NBA Playoff Predictor Model Methodology
Introduction
We built a statistical model using multiple linear regression to predict every series in the 2024 NBA playoffs. The model is based on 13 years of advanced team stat data from 2010-2023 and outcomes from every playoff series in that time span. To see the model’s predictions for the 2024 NBA Playoffs, check out this piece. This article walks through the process, methodology, and logic of the model, before acknowledging its limitations and recommended application.
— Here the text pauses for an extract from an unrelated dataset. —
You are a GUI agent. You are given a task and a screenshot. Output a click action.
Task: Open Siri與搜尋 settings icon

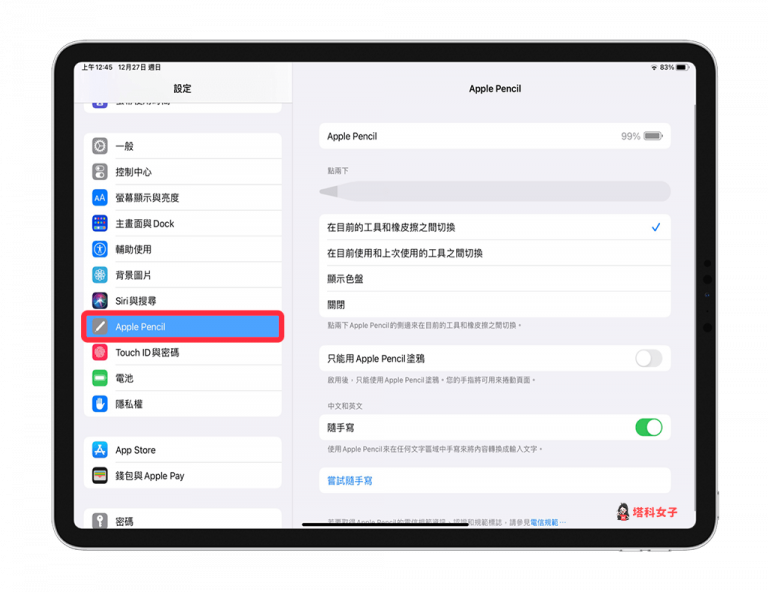click(x=100, y=301)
Data Collection and Cleaning
The model’s independent variable data comes from BasketballReference’s Advanced Stats pane from the 2010-11 season to 2022-23. We populated an Excel sheet with each season’s data, which came out to 390 rows (30 teams x 13 seasons). To account for changes over time in NBA play styles, such as offensive rating climbing dramatically over that time span, we rescaled each value within its season. This means that the team with the number one offensive rating in the league in 2010-11 has the same value in the dataset (1) as the best offensive team in 2022-23.
To train the model, we listed out the record of every team in each playoff series from 2011-2023. This resulted in another 390 rows (15 series x 13 seasons x 2 teams). In other words, each series appeared twice: once with each team as “Team One” and another as “Team Two.” The dependent variable is the win percentage of Team One in the series. For example, in the Cavaliers-Warriors series in the 2016 NBA Finals, the series appears twice, with the Cavaliers having a 57.14% win rate, and with the Warriors having a 42.86% win rate. The goal of the model is to predict series win percentage based on the assortment of advanced stats from BasketballReference.
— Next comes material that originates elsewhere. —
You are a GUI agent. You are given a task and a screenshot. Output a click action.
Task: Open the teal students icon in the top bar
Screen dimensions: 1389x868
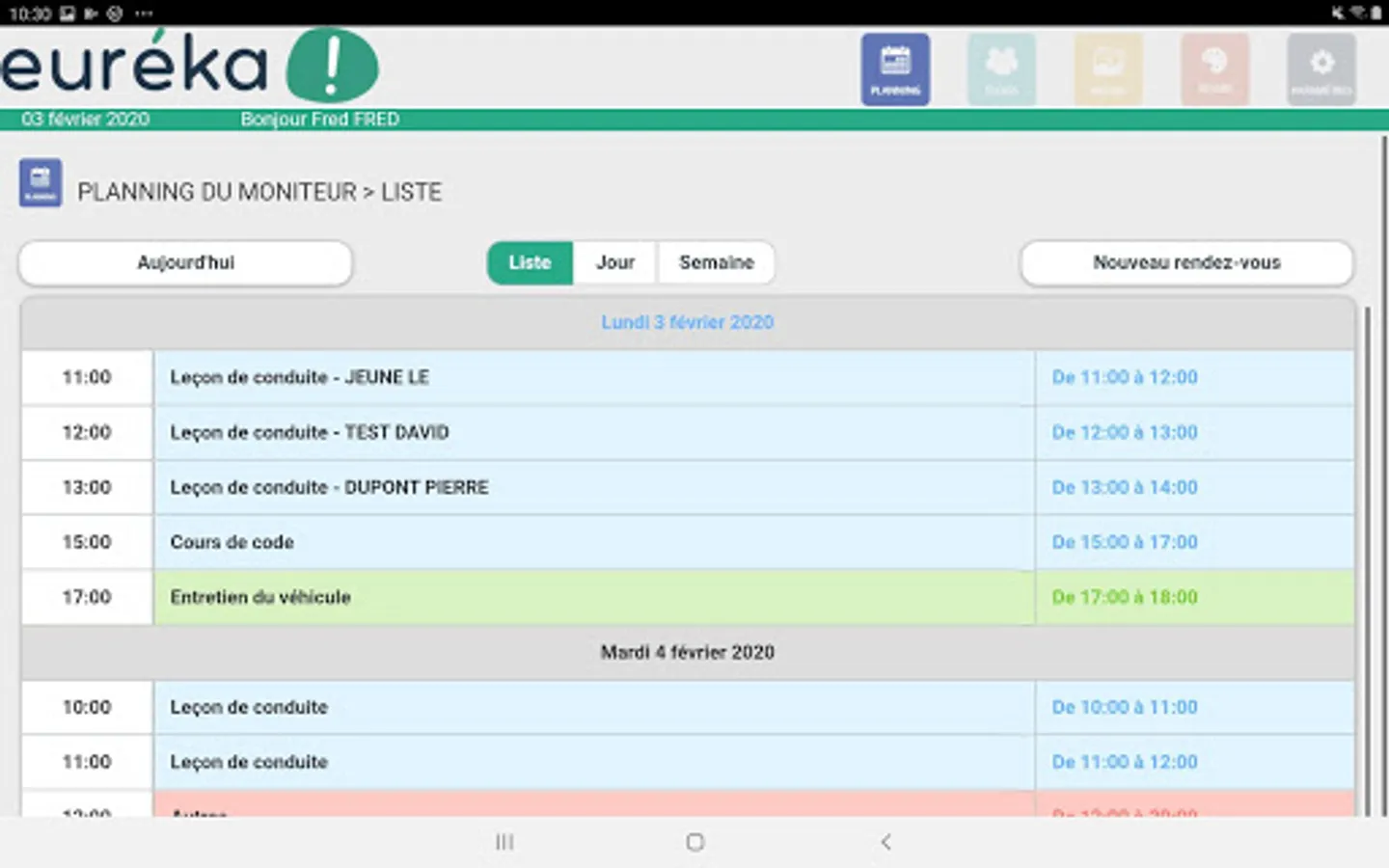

To get a statistical picture for both teams in each series, we measured the difference between Team One and Team Two for each independent variable. We did this by subtracting Team One’s metrics from Team Two’s. For example, if the Hawks (Team One) had an offensive rating of 110.5 and the Wizards (Team Two) had an offensive rating of 112.0, the offensive rating value for the Hawks-Wizards series was 1.5. This also means that the same series, but with the Wizards as Team One, would have an offensive rating value of -1.5. This resulted in an array of values for each series capturing the deltas between the two teams for each independent variable.
Data Analysis
With the cleaned dataset, we used R to create a multiple linear regression model. To begin, we included all of BasketballReference’s advanced stats. This included age, wins, losses, win percentage, pythagorean wins, pythagorean losses, margin of victory, strength of schedule, simple rating system, offensive rating, defensive rating, net rating, net rating rank, pace, free throw rate, three point attempt rate, true shooting, and the Offense and Defense Four Factors (eFG%, TOV rate, offensive rebound percentage, and free throws per field goal attempt). The dependent variable was the win percentage of “Team One.” The initial model had an R2 value of 0.4389 and several variables with large alpha values. To reduce noise and bias within the model, we filtered out the variable with the highest alpha and re-ran the model until there were no variables with alphas greater than 0.10.
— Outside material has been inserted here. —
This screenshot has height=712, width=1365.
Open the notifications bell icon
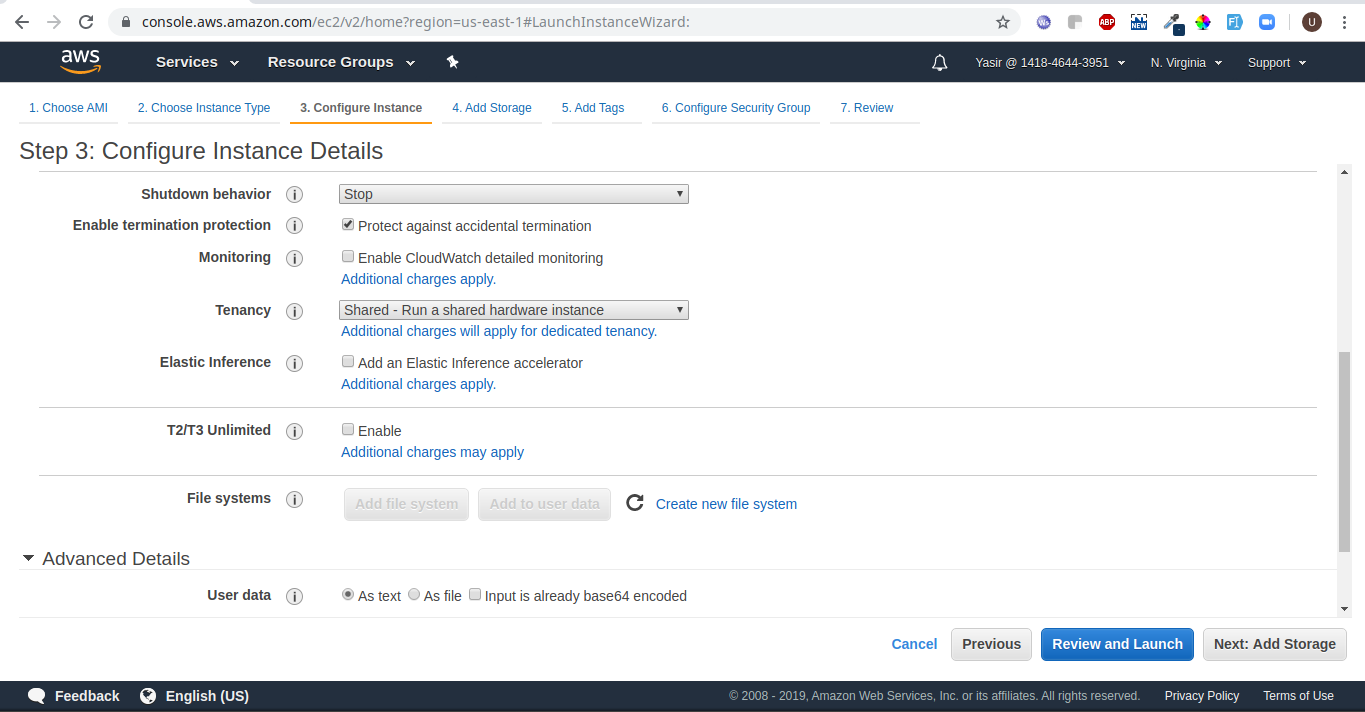point(939,63)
The resulting model had a shorter list of independent variables: net rating rank, wins, losses, win percentage, margin of victory, simple rating system, offensive rating, free throw rate, three point rate, true shooting, eFG%, turnover rate, opponent eFG%, and opponent turnover rate. Several variables interacted with others in the model. To account for this, we multiplied wins, losses, and win percentage together to capture the inherent interaction between winning and losing games. True shooting and eFG% also have a similar formula, creating some strong interaction between the two, so we multiplied those as well. This finalized model had a slightly improved adjusted R2 of 0.4436, meaning that approximately 44% of the variance in the data is captured by the model.
See a summary of the series model below.
Assumptions and Limitations
The relatively low R2 value indicates that there are a myriad of other factors that matter to playoff series outcomes that the model doesn’t capture. Some of these factors can’t be measured accurately, such as luck and momentum. Others, such as playoff experience, depth, and injuries, can be. A future model should look to account for these other measurable factors to get a more complete view of each playoff team.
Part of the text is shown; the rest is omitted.